Hmm, far from it, if we are to believe what we read and watch on TV. The truth is that India is a victim of her own success. And with new data centres popping up at a high rate to meet the demand, the temptation is to employ a body first and check them out later (if at all). I already work in an IT industry where a 10 year background check is the norm, can India say the same, because it should.
5. anonymous
Greed has sent us to offshore data bases.it is no use slateing the Indian continent for the worlds greed.Yes if the Indian criminal element see a loop hole they will exploit it.As in any part of the world.I agree it is a time bomb waiting to go off.But the people looking in are so frightened they may be accused of Racism or their potty ideas will come back and kick them
6. David
I would have thought the reason most people are concern about data theft from Indian (or any other foreign) call centres stems from the fact that they are paid so little for the work they do, so the temptation for greed is greater. It’s also still a relatively new industry that is expanding so fast that there are more optunities available for crimals to exploit than in the uk.

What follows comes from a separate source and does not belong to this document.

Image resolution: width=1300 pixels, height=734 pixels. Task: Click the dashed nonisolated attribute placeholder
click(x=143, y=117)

Personally I would feel uncountable taking to an India based call centre bank worker, unhappy say with a £20 bank charge which is probably more than that person earns in a week! It is that remoteness that I don’t like.

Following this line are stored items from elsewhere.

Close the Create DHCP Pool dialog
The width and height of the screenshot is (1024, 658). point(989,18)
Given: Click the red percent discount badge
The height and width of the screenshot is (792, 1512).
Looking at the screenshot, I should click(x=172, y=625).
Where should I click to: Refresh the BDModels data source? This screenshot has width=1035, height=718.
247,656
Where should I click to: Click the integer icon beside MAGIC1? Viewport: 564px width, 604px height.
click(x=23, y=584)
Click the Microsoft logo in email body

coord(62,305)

On the subject of Indian Call Centres in general, I like I’m sure so many of your readers receive numerous calls a week from them, and 90% of tech support lines I call are routed to India. I’m sorry to say but usually my first reaction is to sigh…. I know that in general the call is going to be longer and more painful than needs be, and that the company calling/being called doesn’t really care that much about my custom. The practices operated by the Indian Call Centres Companies in most cases force their staff to tightly follow a script which the operators rarely stray from, and so instead of listening to what your saying they are just ticking each box in there script in order, constantly having to repeat yourself and being read back what you’ve told them: “G for Golf, B for Bertie…” I also don’t like the dishonesty that companies who use the call centres try to make out that they are not in India, or the call centre staff themselves using English names.
7. anonymous
Having had 'cold calls' on my landline from 'offshore' on behalf of a certain 'mobile phone reseller' to lines that have been T.P.S listed & ex-directory for some time. I hardly expected a torrent of racial abuse when I proceeded to politely terminate the call. Perhaps that is the was that 'mobile phone reseller' 'train' their staff. By using aggressive & intimidatory methods when faced with a polite refusal. As reported on various forums & consumer programs.
8. anonymous
Excellent article. Thanks to Mark for putting things in the right perspective. But its surprising to see the reaction of some of the readers. They seem to have confused the industry with the country and most of them are spewing hatred against the country. If the accusations were true, the Indian IT / BPO industry wouldn’t be clocking 30 per cent growth rates.
But some of the anger is understandable with jobs going overseas, but Indians are not stealing your jobs, they are just competing for them and winning them on their own cost and quality merits. Its well proven by numerous studies that the quality coming from Indian call centres / data processing back offices is far higher that what you get in the West.
Finally, Europeans have no reason to be angry. This is what you did to our textile industry 200 years back. You killed our vibrant industry to grow yours and build an Empire on the ruins of our industry. I guess its pay back time after all. It would be worthwhile remembering and recalling that even before your Industrial Revolution started, we were the world’s second largest economy after China. And history, they say, has a nasty habit of repeating itself.
9. anonymous
Security begins at home. It starts with only letting the right people into our country and ends with not sending confidential data to other countries such as India. Our government is learning both these lessons a little late in life.